Can We Trust The Polls?
In
the immediate aftermath of the election, reactions to the inability of the
polls to predict the results in British Columbia focused on one thing: a
massive overnight opinion swing. The day after the election, in an interview
with the Globe and Mail, Angus Reid said “First of all, I don't think the polls
were wrong”. Instead, he noted that pollsters simply missed the late Liberal
surge, a.k.a. massive overnight opinion swing. Later in the interview, he
stated that "The
amount of effort really required to do this properly probably exceeds the
budget these days of media organizations that are used to paying nothing for polls."
Reid’s
statements highlight a key problem: accurate polling requires effort: the
effort to know the research, the effort to ask the right questions and the
effort to listen to the story in the data using appropriate methodologies.
When
looking at the British Columbia polls leading up to the election we can see that people didn’t change
their minds overnight. The trend of Liberal leaning “undecided” voters
supporting Christy Clark’s government was there starting in early April, if not
sooner. What is not as visible in the numbers themselves, but glaringly clear
in the various methodologies of the polling companies is that the pollsters
failed to actually ask their respondents about their likelihood of showing up
on election day. The combination of methodology and Liberal-leaning “undecided”

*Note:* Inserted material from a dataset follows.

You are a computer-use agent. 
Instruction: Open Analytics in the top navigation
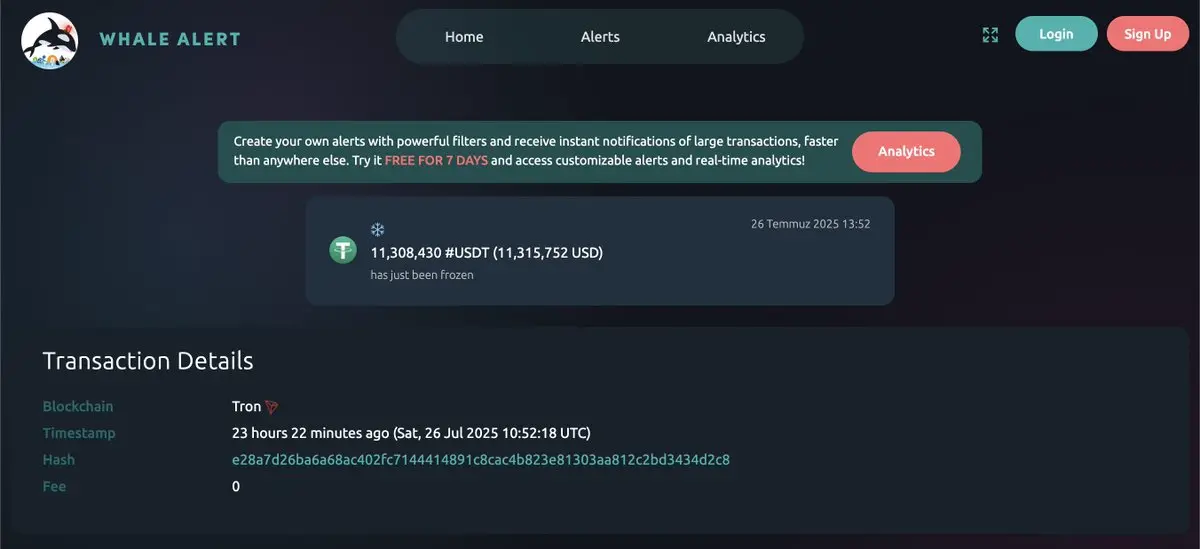pos(736,37)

voters led to a scenario where the predictions not only failed, but ended up
misleading the public.
Electoral polling has consequences. Telling
NDP supporters over months that their party will win the election decisively
might have convinced NDP leaning voters to not turn out on election day. We all
know that it is highly unlikely that our own one ballot will decide an election
(a fact that Political Scientists call the “voting paradox”), so maybe some
people didn’t see the need to invest time and effort to vote if the result is
already clear ahead of time. Additionally, strategic voting may have been
influenced by the polls. Assuming the NDP win was a foregone conclusion might
have led some NDP supporters to cast their ballot for the Green party in their
district. When asked about his polls, Mr. Reid said “I thought it was really a marvellous example of maybe polling at its
finest, in the sense that we and Ipsos and others were saying to the province
of British Columbia in the days leading up to the final vote that there was an
NDP train coming down the track, and that obviously got the attention of a lot
of people and may have actually lulled some of the NDP supporters into thinking
it was a fait accompli.” Polling has consequences.

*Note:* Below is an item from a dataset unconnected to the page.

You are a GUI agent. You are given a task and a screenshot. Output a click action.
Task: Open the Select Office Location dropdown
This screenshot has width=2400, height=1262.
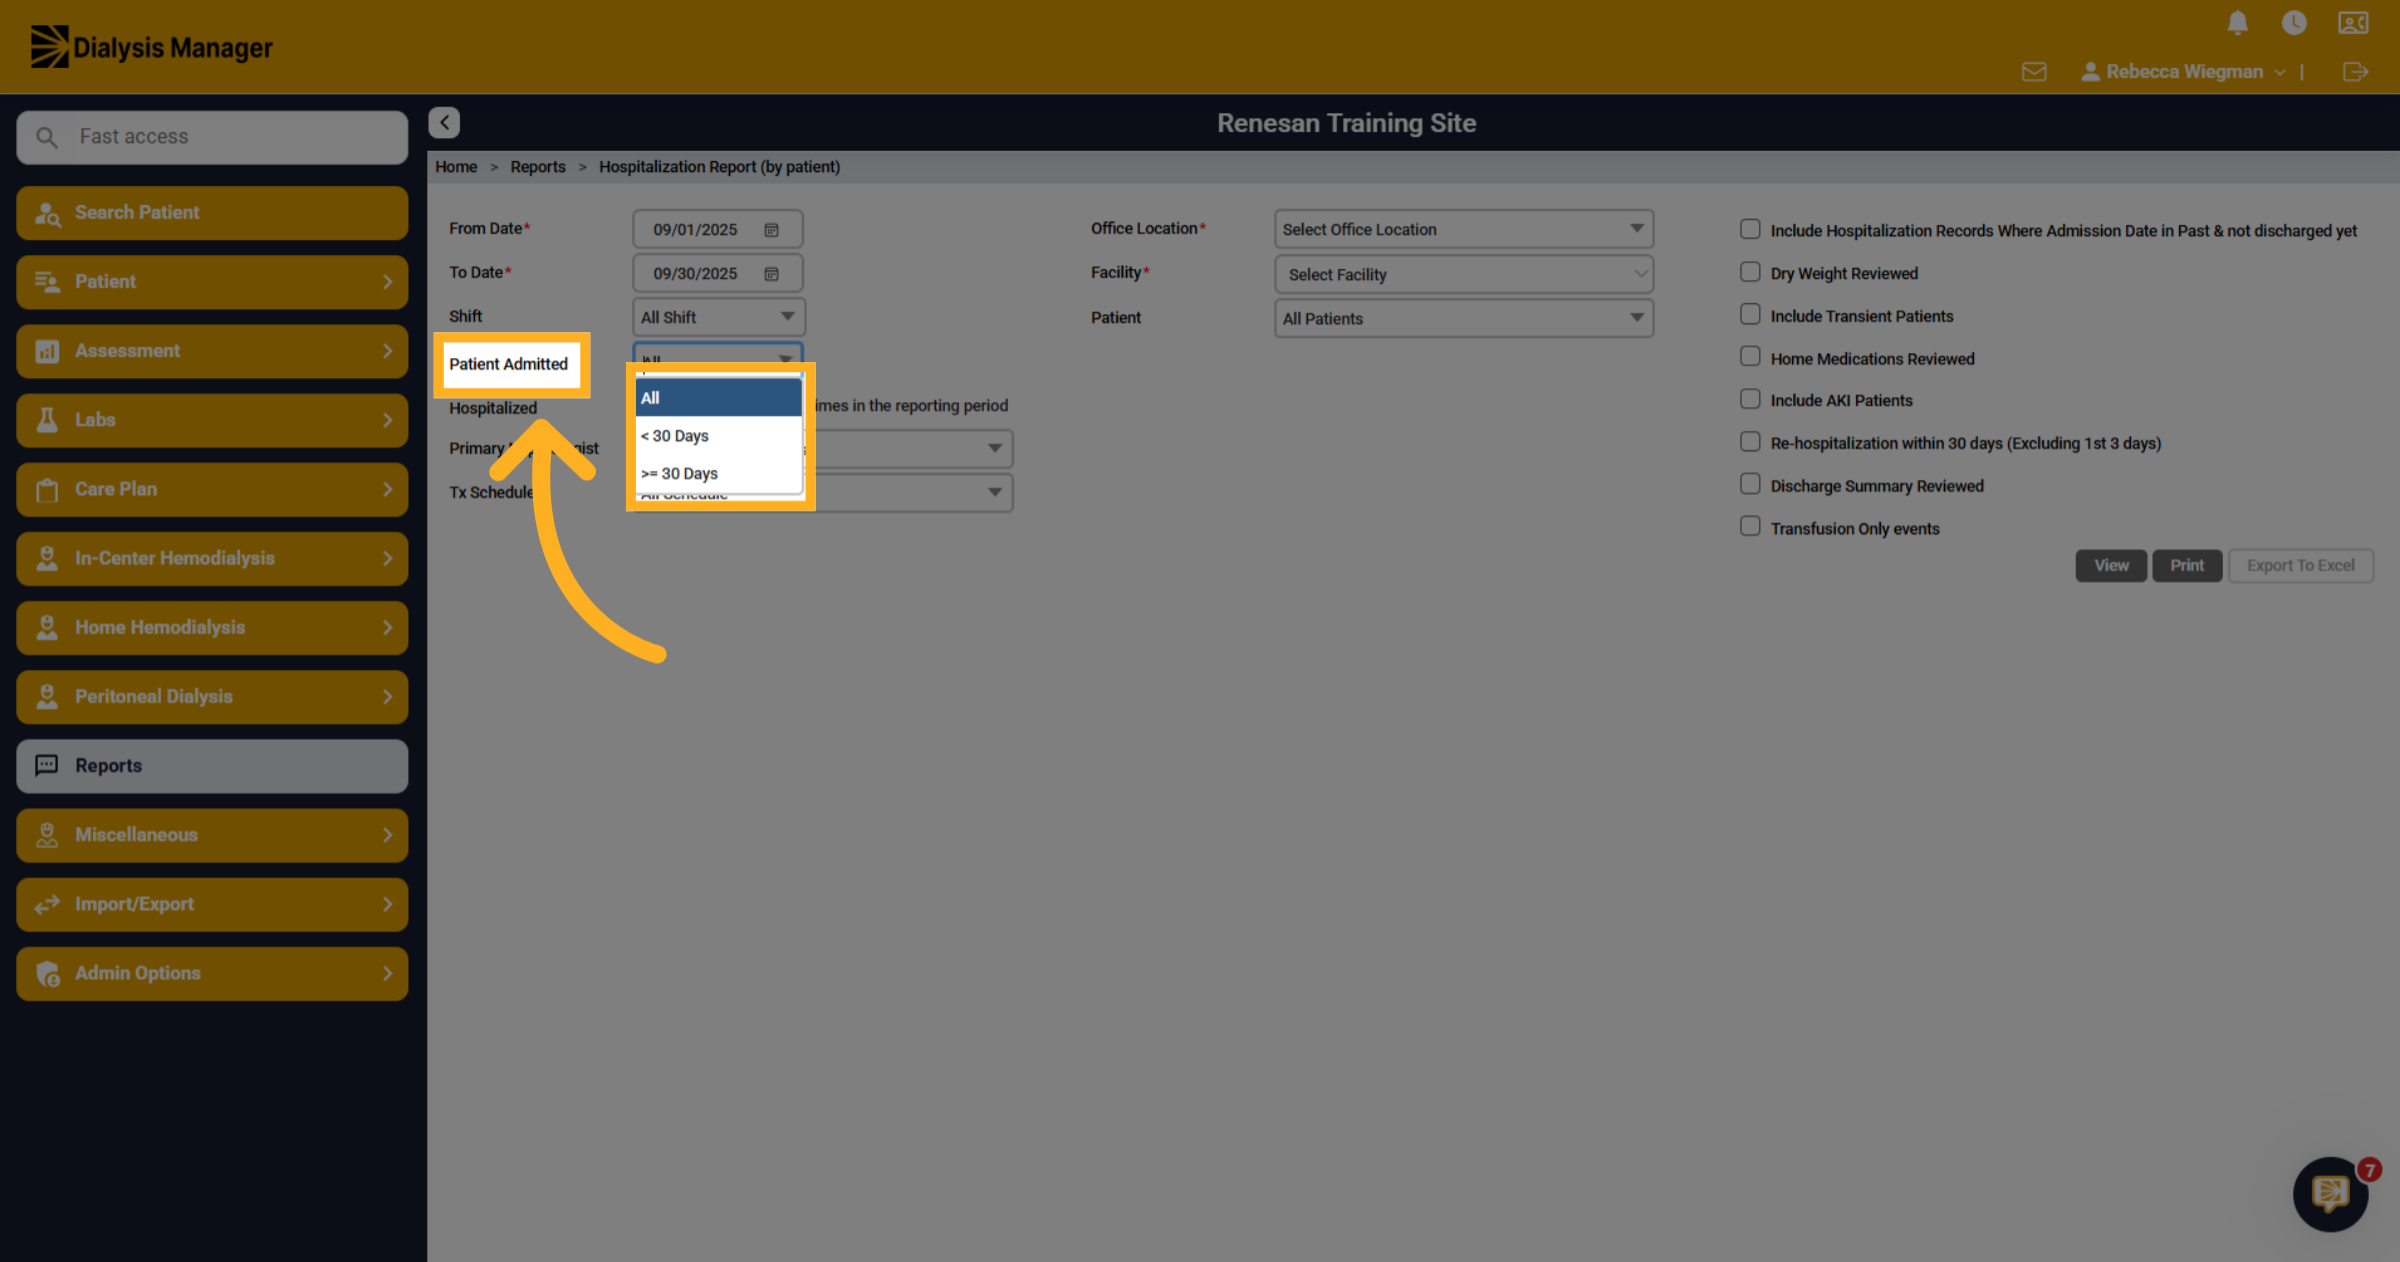tap(1463, 229)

Many predictions fail. In fact, the whole premise of statistical
analysis is that we produce estimates that are never 100% correct. Instead, we
use past and present data to detect trends and to estimate a level of
confidence that we have about these trends holding true in the future. It is
not a bad thing when predictions fail. It should prompt us to examine our work
and adjust approaches where necessary, rather than assert that people and
behaviours are unpredictable. It is our job to learn from failed predictions
and to improve upon our methods. And that means that we need an open and
transparent discussion about our methodologies and assumptions, as well as a
willingness to connect with others who might be doing similar work. Polling in British
Columbia does not exist in a bubble. We have opportunities to compare our
approaches to those of pollsters in other countries. We also have opportunities
to learn and expand upon our own subject matter expertise, instead of assuming
that it is all just a numbers game. It is not.
Accurate
polling requires effort. Indeed!
[1] It
should be stated clearly here that the three companies do not necessarily make
all of their methodology publicly available. However, all three companies
posted information on their survey questions, their samples and overall
methodology. As such, it is possible to examine their general approaches, even
when a detailed discussion of their modelling is missing.